Beaucoup d'encre a déjà coulé sur Dune, mais j'avais envie d'ajouter mon grain de sable.
En tant que fan de science-fiction de manière générale et du roman de Frank Herbert en particulier, il est clair que je guettais l'arrivée de Dune avec une certaine fébrilité. Le nom de Denis Villeneuve, capable de donner une suite miraculeuse au chef-d'oeuvre Blade Runner, avait de quoi rassurer les anxieux. Disons-le d'emblée : il ne fait aucun doute que le Québécois admire profondément le livre culte de 1965 et qu'il s'est évertué à lui rendre un bel hommage.
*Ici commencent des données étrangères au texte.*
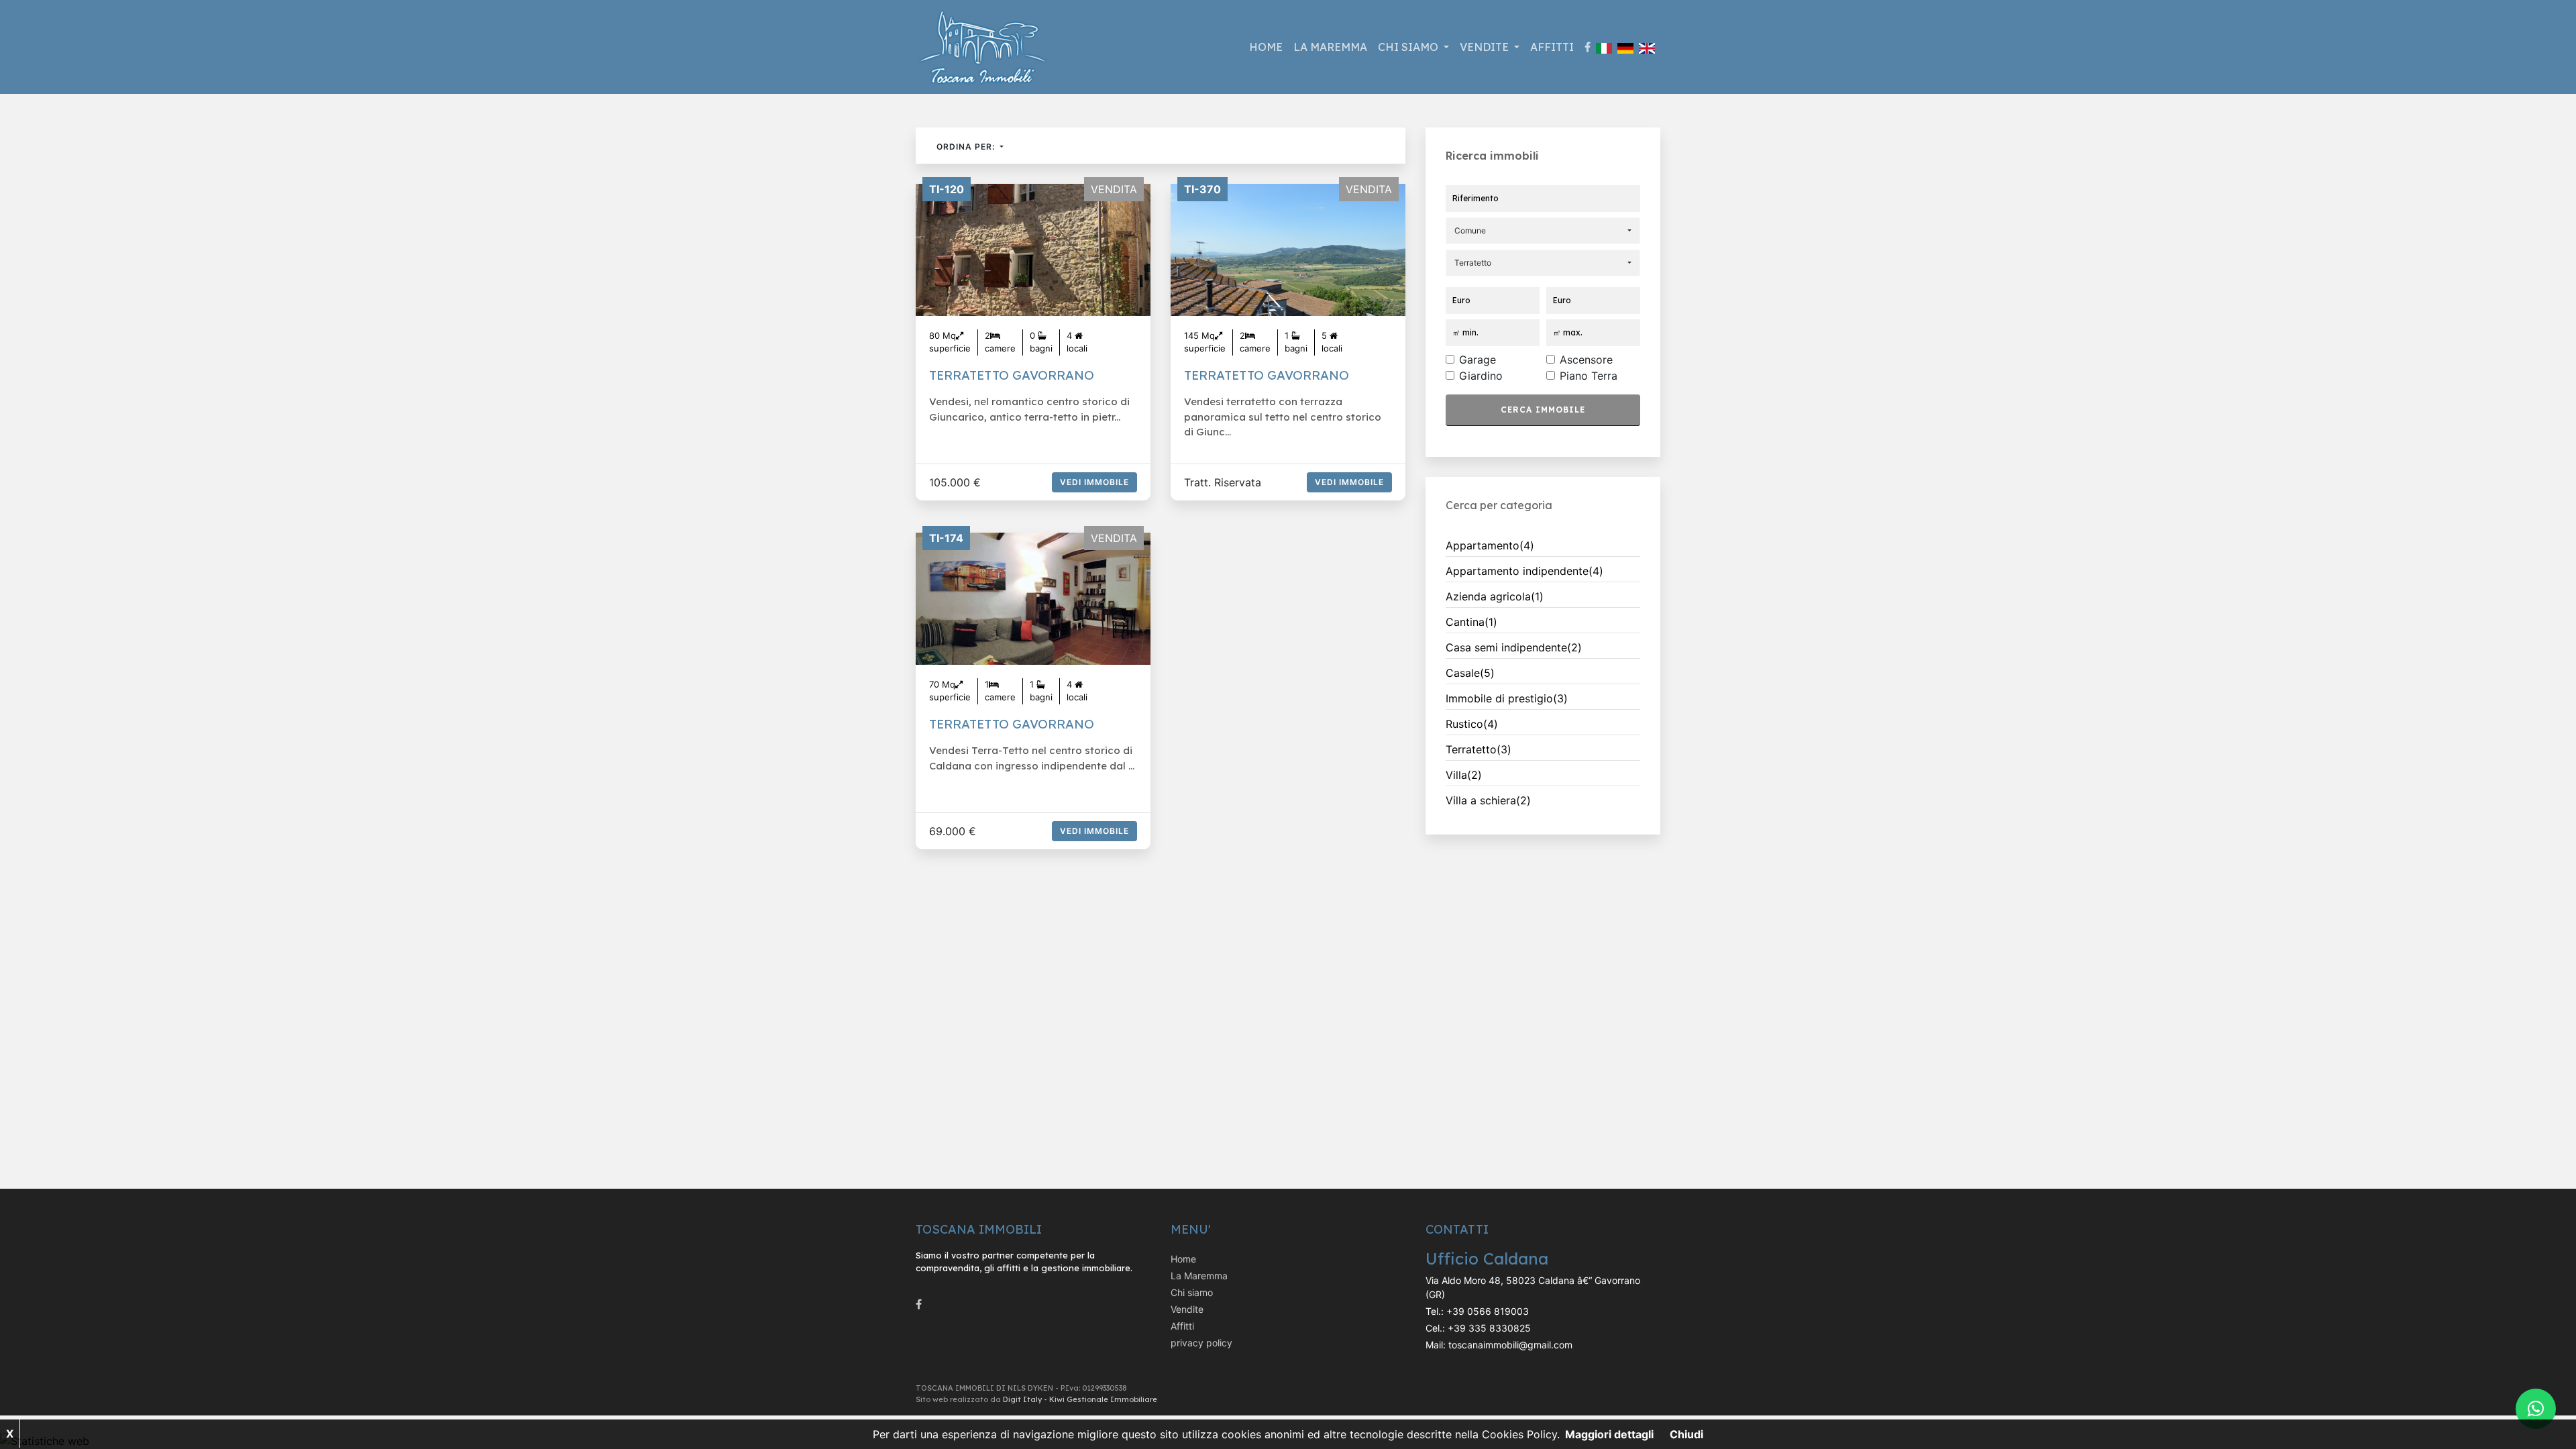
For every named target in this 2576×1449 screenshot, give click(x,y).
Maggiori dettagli (1609, 1434)
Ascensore (1586, 359)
Le réalisateur a fait le choix courageux de s'adresser aux adultes : pas question de copier l'esthétique, le ton ou la narration des productions de SF pour adolescents qui pullulent depuis Hunger Games ! Villeneuve dévoile ainsi son univers par petites touches, suggère les choses (les mentats par exemple) plutôt que de les marteler dans le crâne du spectateur, assume un sérieux qui évite d'être trop pompeux. Il préfère les décors réels (superbe Norvège ! Majestueuse Jordanie !) au tout numérique et n'hésite pas à faire durer ses plans, confiant dans l'emprise générée par ses superbes images, par la présence de ses acteurs (notamment le noyau dur Timothée Chalamet-Rebecca Ferguson-Oscar Isaac) et la surpuissance du "score" de Hans Zimmer. En cela, Dune est une bolée d'air frais dans le monde formaté des blockbusters.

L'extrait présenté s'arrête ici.